● TASK DETAILS: Locate "Where should I click to: Click Übersetzung" in the records below, then copy its line and every following line exactly, without the pictures.

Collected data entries
=====

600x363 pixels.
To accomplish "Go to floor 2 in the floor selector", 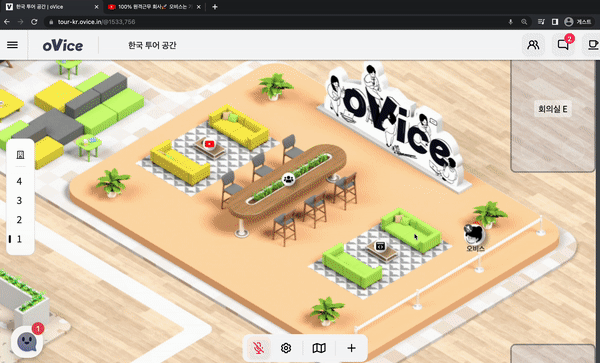I will pos(20,220).
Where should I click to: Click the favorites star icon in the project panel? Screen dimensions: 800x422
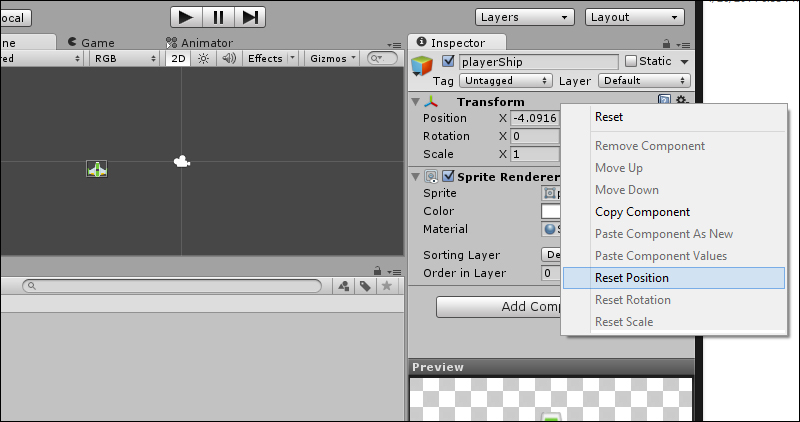point(385,286)
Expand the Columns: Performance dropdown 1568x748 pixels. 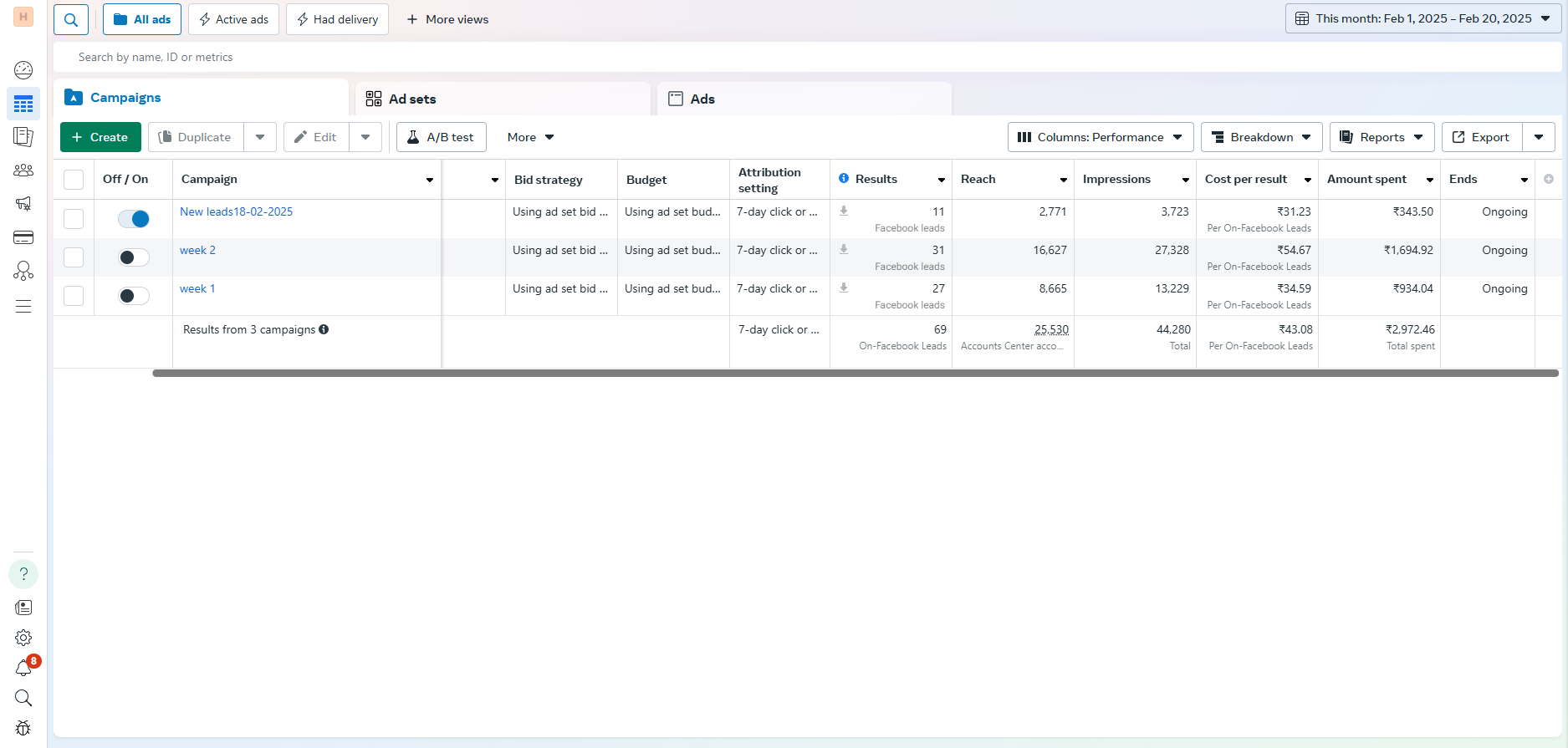tap(1100, 137)
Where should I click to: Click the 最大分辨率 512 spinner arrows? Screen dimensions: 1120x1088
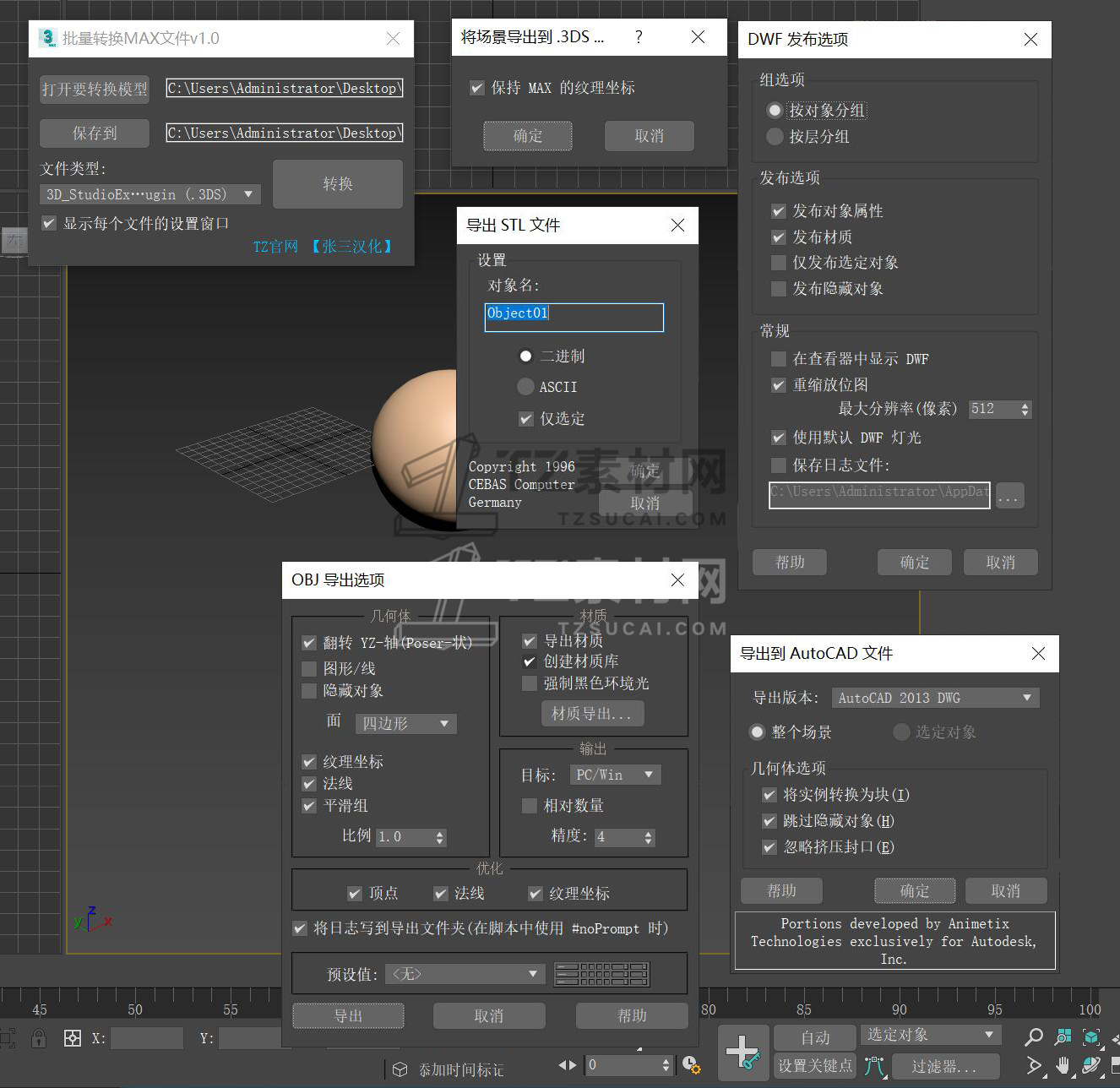pyautogui.click(x=1025, y=410)
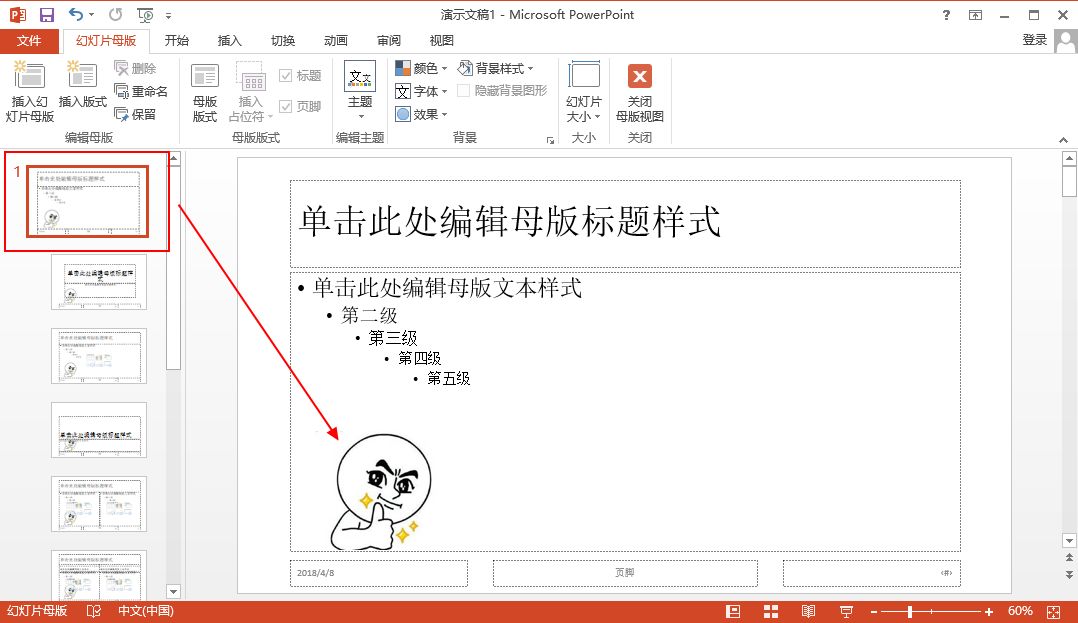Open the 字体 (Fonts) dropdown

click(422, 91)
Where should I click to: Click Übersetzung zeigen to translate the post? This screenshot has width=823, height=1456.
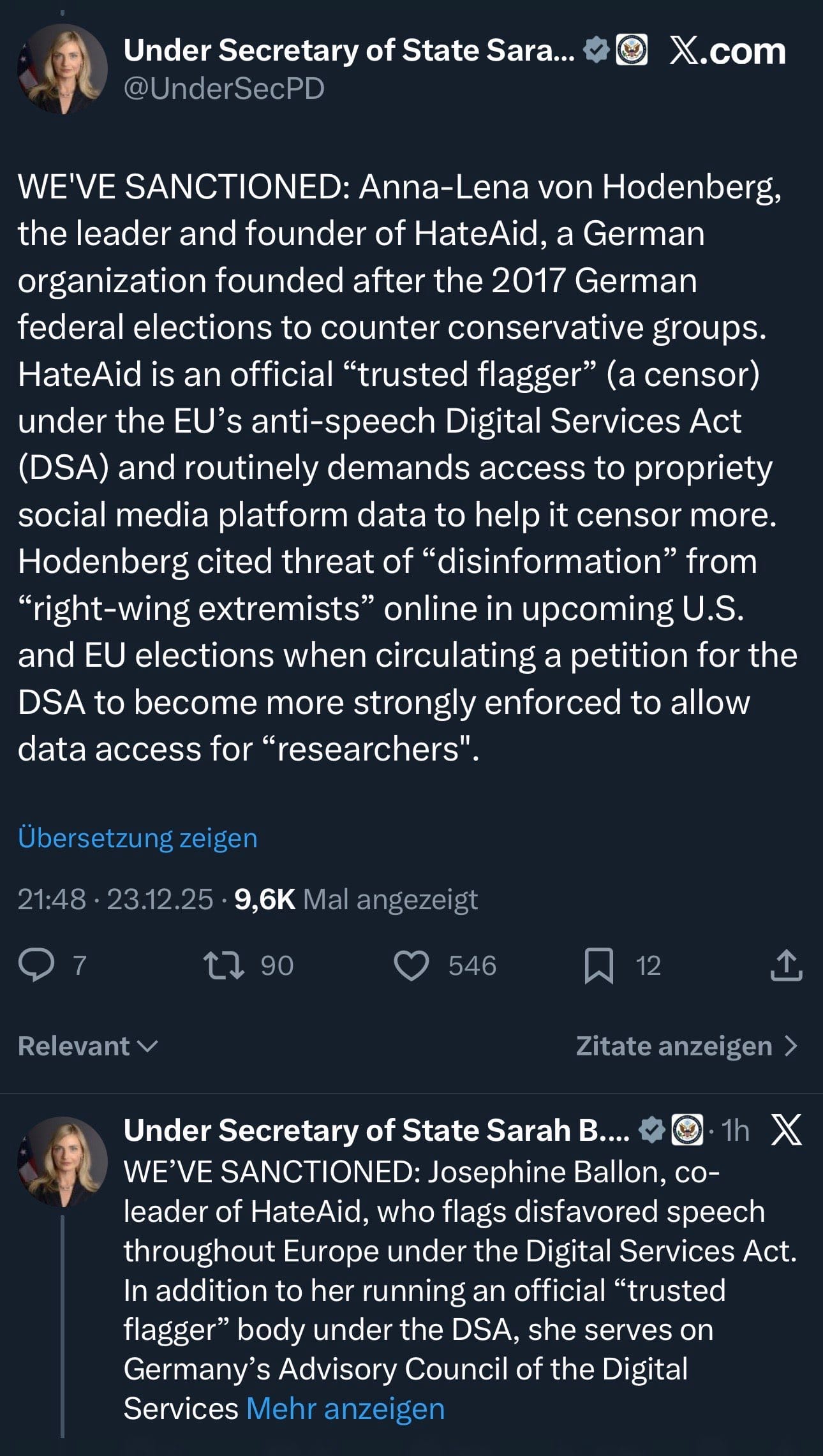pos(138,837)
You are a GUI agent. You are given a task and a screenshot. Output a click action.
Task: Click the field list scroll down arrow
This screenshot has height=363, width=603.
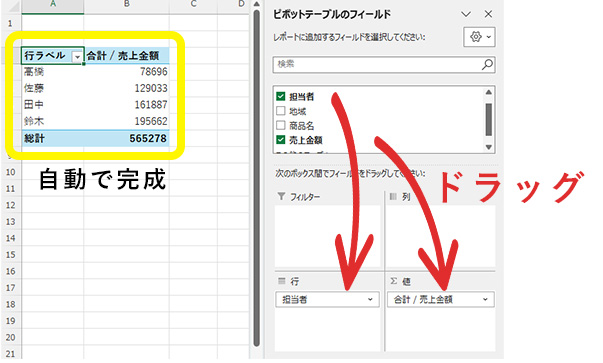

=====

● TASK ANSWER:
Where should I click to: Click Übersetzung zeigen to translate the post? This screenshot has width=823, height=1456.
pos(138,837)
You are a GUI agent. You are given a task and a screenshot. Output a click action.
Task: Click the field list scroll down arrow
This screenshot has height=363, width=603.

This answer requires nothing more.